Add to that the possibility that the Julia Morgan building could be put there, at someone else's expense no less - where it would be put to its historic use and cherished, not shuttled aside somewhere. Even without the Julia Morgan, the location across from the existing park makes for some amazing possibilities.
We neighbors get castigated for saying so, but that location really isn't a great place for seniors because there is no adjacency to services seniors need, and PAHC didn't even originally decide to make it a senior complex, it was only decided after they realized a multi-generational was probably not politically feasible because of the schools. Nearer downtown, with Avenidas, amazing transit, medical, etc etc. is so much better. We should all be clamoring to make City Council increase in lieu fees so it can be possible to put an affordable senior complex closer to downtown instead. Councilman Schmid pointed out that there was some development where the affordable senior units were on the top floors, and when someone said, 'oh, you mean those seniors are going to get those great views?' they took it all off and paid the in lieu fees instead! (Wish I knew which development he meant...)
And putting a development at Maybell means tearing out the trees.

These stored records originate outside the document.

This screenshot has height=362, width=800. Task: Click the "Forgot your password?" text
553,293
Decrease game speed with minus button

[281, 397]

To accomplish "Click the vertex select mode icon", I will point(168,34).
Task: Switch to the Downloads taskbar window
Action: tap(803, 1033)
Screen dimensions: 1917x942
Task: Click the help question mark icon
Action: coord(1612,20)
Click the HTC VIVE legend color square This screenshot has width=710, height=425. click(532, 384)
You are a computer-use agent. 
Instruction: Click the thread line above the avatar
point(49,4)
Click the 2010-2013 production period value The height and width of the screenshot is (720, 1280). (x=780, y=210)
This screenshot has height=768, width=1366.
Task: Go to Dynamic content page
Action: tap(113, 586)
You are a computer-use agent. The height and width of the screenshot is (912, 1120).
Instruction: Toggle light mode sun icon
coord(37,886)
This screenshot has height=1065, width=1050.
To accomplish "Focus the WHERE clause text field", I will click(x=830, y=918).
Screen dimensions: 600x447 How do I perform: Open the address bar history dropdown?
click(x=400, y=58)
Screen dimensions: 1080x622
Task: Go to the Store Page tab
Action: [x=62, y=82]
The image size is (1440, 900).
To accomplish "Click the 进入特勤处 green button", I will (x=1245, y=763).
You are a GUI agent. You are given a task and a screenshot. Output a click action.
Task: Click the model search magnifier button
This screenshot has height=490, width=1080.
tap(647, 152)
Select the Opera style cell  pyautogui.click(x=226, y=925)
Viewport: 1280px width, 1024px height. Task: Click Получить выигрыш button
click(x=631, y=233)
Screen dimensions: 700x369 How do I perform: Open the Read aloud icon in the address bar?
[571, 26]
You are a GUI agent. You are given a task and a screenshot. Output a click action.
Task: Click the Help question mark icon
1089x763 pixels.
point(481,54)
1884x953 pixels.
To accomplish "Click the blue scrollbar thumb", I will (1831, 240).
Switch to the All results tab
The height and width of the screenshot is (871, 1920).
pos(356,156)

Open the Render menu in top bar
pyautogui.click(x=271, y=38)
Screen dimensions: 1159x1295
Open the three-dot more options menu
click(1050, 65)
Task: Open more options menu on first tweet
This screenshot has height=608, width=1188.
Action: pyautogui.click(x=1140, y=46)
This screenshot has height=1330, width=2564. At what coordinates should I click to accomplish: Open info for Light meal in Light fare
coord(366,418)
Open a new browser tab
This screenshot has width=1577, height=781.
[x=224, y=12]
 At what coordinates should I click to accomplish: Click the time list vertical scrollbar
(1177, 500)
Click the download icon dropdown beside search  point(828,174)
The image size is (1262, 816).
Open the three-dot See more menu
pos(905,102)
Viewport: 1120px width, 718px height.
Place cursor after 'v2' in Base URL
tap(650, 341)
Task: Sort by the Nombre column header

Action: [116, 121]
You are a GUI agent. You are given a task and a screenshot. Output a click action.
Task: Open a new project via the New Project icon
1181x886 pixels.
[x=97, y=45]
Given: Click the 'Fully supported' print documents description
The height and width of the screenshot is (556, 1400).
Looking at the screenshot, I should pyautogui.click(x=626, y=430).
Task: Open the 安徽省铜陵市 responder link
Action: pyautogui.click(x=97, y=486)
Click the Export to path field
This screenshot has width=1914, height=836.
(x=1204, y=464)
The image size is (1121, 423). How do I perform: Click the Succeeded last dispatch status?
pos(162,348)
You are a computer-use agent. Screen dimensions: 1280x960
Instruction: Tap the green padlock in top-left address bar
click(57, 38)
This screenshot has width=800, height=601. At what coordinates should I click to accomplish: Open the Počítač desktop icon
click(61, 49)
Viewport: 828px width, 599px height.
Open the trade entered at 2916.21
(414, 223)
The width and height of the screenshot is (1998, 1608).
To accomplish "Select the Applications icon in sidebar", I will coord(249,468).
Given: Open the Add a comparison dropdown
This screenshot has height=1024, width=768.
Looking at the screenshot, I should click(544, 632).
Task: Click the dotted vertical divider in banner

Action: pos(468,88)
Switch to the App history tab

There are people in the neighborhood today who have spearheaded projects very similar, who would be willing to see it to reality if that became an option. City Council keeps making disingenuous statements about how if we want one, we need to come up with the money. But fundraising for something like that will not happen while the zoning is in such controversy and donors face the same controversy and accusations as the neighbors are now enduring. The City would have to proactively decide on that option and allow neighbors a chance to help make it happen. They would.
If the deal fell through, though, a community orchard would be a healing option, a great asset, a way for the City to actually shield PAHC from any negative financial consequences if the deal fell through and the site really won't do well on resale because of the safety issues now disclosed, and a way to develop that location with no additional traffic, etc. It would also be a way for the politicians to save their political necks, as this side of town votes and they are angry.
There are lots of too-high-density projects going in on this side of town especially, but that one is getting all the pushback because it really, truly is a bad location for it because of the infrastructure/traffic/safety problems inherent in the circumstances and location. But it couldn't be more perfect as a community orchard.